▶ _INPUT DATA_:
------------------------
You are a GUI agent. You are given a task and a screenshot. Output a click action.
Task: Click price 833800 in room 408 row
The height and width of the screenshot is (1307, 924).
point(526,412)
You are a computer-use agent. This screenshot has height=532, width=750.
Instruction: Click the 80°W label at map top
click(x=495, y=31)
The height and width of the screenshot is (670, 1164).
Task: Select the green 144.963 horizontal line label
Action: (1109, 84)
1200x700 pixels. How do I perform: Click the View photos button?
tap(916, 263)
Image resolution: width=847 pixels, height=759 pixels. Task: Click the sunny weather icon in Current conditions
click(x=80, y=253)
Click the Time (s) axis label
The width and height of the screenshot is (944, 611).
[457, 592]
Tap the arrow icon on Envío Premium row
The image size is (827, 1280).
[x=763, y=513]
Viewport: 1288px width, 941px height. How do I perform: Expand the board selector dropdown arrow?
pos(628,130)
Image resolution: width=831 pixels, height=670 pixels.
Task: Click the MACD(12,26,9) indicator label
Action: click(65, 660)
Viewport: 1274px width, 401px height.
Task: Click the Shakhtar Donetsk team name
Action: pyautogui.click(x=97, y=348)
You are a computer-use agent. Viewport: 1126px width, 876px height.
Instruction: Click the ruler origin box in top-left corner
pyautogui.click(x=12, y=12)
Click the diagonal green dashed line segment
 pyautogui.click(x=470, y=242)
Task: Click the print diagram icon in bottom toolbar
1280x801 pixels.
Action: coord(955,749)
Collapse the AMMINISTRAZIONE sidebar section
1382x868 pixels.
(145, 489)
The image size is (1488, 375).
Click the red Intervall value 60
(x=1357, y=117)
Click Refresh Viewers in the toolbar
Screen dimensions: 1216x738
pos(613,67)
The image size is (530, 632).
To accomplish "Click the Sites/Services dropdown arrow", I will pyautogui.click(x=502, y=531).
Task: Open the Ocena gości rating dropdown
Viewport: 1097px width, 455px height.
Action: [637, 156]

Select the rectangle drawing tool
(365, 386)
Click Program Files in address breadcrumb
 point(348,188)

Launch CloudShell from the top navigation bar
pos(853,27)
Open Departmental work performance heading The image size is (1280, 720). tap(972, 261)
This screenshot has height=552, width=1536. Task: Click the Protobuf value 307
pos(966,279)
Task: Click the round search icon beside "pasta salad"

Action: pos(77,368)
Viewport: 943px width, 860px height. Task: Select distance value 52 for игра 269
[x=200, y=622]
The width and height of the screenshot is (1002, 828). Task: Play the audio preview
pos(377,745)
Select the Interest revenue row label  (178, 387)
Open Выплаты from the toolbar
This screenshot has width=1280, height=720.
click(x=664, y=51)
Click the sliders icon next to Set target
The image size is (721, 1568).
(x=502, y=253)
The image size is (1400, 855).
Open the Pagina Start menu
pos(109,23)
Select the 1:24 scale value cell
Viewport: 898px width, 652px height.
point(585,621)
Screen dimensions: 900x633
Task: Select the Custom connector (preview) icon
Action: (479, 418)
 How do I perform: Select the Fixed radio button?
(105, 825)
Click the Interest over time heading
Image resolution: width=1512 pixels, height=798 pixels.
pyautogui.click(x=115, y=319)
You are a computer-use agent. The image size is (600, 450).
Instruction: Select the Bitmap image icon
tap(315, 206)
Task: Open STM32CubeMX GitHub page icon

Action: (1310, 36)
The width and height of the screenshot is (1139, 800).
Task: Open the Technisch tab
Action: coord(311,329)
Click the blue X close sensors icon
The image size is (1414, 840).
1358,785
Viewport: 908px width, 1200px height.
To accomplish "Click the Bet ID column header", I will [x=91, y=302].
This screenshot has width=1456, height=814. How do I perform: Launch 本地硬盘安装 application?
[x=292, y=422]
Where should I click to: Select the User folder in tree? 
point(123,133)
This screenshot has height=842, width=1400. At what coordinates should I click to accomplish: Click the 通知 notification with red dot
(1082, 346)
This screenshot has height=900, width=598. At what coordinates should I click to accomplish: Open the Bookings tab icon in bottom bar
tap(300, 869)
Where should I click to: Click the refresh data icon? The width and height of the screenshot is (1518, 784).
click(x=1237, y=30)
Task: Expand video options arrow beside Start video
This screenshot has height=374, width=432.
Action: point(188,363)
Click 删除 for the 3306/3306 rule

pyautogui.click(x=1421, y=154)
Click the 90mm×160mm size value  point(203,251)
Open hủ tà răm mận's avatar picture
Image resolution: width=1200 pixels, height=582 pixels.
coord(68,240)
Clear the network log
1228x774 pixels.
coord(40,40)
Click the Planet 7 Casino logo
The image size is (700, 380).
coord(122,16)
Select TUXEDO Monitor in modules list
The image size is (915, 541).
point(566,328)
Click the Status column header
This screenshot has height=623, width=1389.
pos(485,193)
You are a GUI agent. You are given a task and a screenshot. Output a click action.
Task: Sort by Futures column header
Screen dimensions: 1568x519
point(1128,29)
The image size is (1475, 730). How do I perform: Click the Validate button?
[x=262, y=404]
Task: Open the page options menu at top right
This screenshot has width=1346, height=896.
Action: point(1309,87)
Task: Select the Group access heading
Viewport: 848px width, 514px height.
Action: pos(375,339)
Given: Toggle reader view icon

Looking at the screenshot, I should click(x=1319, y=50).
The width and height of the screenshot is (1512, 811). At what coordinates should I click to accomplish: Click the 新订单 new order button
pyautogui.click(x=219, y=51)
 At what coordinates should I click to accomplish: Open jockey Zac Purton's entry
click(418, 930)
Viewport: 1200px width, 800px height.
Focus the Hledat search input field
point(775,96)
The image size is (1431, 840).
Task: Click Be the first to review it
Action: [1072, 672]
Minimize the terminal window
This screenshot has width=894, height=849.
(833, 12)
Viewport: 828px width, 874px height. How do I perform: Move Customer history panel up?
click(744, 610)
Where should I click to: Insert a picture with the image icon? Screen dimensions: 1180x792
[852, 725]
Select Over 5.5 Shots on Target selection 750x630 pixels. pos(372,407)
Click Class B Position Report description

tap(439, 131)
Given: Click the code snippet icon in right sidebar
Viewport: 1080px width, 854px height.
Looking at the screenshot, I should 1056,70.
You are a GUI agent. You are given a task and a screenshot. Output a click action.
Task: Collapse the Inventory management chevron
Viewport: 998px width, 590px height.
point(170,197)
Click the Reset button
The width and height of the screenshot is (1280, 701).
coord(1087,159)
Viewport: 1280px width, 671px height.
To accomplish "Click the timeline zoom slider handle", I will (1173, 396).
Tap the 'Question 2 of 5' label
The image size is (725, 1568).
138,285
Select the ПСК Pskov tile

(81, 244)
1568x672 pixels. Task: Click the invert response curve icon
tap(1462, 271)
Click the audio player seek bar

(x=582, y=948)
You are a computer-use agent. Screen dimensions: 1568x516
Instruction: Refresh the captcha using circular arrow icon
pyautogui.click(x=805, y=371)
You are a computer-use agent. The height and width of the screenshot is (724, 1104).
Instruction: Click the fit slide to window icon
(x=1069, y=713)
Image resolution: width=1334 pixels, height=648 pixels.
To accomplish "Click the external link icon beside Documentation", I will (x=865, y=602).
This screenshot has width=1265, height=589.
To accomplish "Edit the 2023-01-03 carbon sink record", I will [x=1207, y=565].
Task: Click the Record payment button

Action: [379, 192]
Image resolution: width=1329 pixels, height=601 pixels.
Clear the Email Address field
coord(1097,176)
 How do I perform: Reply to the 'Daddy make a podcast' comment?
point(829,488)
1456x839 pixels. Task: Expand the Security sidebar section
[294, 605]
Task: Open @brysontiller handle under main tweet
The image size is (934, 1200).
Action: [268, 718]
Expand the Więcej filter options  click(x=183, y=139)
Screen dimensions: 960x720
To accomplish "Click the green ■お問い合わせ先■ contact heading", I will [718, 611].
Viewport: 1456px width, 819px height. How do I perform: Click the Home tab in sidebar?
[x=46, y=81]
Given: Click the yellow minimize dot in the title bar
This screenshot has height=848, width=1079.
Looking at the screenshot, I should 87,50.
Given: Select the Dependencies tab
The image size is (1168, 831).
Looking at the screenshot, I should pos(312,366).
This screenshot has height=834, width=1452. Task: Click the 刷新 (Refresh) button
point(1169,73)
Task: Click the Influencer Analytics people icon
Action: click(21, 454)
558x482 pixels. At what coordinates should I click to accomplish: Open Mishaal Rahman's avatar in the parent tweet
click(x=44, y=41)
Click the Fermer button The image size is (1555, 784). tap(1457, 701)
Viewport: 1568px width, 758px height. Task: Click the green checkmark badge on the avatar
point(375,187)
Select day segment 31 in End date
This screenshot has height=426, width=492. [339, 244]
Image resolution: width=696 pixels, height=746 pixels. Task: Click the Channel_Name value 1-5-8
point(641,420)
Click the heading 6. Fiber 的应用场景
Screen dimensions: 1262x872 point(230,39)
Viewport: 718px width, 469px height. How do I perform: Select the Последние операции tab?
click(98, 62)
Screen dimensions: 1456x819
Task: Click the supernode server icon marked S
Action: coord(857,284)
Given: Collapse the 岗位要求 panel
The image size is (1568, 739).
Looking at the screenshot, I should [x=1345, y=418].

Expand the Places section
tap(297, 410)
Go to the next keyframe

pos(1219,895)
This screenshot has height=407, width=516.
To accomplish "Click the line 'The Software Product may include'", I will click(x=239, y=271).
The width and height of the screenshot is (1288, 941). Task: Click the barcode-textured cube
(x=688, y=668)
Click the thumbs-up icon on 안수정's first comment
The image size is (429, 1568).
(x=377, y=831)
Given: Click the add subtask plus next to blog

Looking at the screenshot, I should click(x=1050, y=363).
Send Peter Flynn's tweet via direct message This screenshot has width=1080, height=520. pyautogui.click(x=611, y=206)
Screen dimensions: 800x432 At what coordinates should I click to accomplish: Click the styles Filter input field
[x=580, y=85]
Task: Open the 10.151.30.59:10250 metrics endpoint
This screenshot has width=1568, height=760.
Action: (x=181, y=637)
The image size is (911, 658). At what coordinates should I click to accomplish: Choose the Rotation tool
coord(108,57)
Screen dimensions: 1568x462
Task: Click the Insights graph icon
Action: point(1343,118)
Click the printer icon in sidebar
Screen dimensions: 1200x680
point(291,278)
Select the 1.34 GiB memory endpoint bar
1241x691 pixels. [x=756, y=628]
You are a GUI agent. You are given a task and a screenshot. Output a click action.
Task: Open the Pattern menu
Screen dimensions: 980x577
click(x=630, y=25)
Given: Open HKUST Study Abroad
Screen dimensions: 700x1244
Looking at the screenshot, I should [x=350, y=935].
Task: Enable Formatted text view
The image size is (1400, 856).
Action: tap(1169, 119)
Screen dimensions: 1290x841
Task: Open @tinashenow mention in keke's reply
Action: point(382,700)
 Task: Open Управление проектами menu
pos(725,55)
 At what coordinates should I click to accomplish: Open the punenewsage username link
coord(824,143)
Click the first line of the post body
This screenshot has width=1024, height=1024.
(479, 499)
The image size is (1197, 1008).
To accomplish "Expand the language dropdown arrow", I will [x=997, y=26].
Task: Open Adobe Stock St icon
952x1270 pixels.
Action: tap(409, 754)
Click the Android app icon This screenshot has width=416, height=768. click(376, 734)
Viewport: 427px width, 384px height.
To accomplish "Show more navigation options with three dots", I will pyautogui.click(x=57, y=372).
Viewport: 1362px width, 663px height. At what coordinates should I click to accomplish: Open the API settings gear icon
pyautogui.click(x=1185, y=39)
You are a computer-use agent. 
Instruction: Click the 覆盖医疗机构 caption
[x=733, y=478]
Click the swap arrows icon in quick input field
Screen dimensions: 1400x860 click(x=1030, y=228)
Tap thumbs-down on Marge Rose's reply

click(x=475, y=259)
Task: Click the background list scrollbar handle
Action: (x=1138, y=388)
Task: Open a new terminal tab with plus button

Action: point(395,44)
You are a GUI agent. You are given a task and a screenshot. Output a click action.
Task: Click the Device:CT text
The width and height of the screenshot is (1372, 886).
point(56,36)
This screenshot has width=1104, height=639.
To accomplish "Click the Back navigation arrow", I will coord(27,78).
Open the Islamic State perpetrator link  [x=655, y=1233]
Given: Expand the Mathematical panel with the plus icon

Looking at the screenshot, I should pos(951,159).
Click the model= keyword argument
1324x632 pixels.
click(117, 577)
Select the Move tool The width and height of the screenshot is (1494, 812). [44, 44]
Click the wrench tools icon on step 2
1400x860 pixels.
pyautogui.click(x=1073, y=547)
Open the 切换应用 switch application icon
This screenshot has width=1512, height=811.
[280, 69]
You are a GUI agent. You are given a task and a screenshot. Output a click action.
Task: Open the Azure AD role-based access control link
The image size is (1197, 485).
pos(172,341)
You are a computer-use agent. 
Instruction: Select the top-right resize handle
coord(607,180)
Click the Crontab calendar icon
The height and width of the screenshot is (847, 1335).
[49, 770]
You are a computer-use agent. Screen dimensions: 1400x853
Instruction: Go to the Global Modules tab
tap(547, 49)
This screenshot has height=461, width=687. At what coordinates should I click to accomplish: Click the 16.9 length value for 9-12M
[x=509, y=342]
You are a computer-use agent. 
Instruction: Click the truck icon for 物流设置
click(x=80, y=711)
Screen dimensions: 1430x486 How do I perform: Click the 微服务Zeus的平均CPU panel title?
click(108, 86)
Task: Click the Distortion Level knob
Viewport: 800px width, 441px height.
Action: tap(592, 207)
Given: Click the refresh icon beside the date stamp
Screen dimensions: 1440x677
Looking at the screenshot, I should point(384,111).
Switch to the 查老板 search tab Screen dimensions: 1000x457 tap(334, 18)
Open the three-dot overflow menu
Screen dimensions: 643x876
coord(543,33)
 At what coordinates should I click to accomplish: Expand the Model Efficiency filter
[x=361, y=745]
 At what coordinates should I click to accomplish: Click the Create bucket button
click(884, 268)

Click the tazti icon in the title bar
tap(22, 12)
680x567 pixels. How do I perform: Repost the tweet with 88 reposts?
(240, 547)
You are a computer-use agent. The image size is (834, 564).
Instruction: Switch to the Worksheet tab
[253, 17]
------------------------
Return the lines of the records above, from the very first line through the line that contains "[x=763, y=513]", with both ends included.

You are a GUI agent. You are given a task and a screenshot. Output a click action.
Task: Click price 833800 in room 408 row
The height and width of the screenshot is (1307, 924).
point(526,412)
You are a computer-use agent. This screenshot has height=532, width=750.
Instruction: Click the 80°W label at map top
click(x=495, y=31)
The height and width of the screenshot is (670, 1164).
Task: Select the green 144.963 horizontal line label
Action: (1109, 84)
1200x700 pixels. How do I perform: Click the View photos button?
tap(916, 263)
Image resolution: width=847 pixels, height=759 pixels. Task: Click the sunny weather icon in Current conditions
click(x=80, y=253)
Click the Time (s) axis label
The width and height of the screenshot is (944, 611).
[457, 592]
Tap the arrow icon on Envío Premium row
The image size is (827, 1280).
[x=763, y=513]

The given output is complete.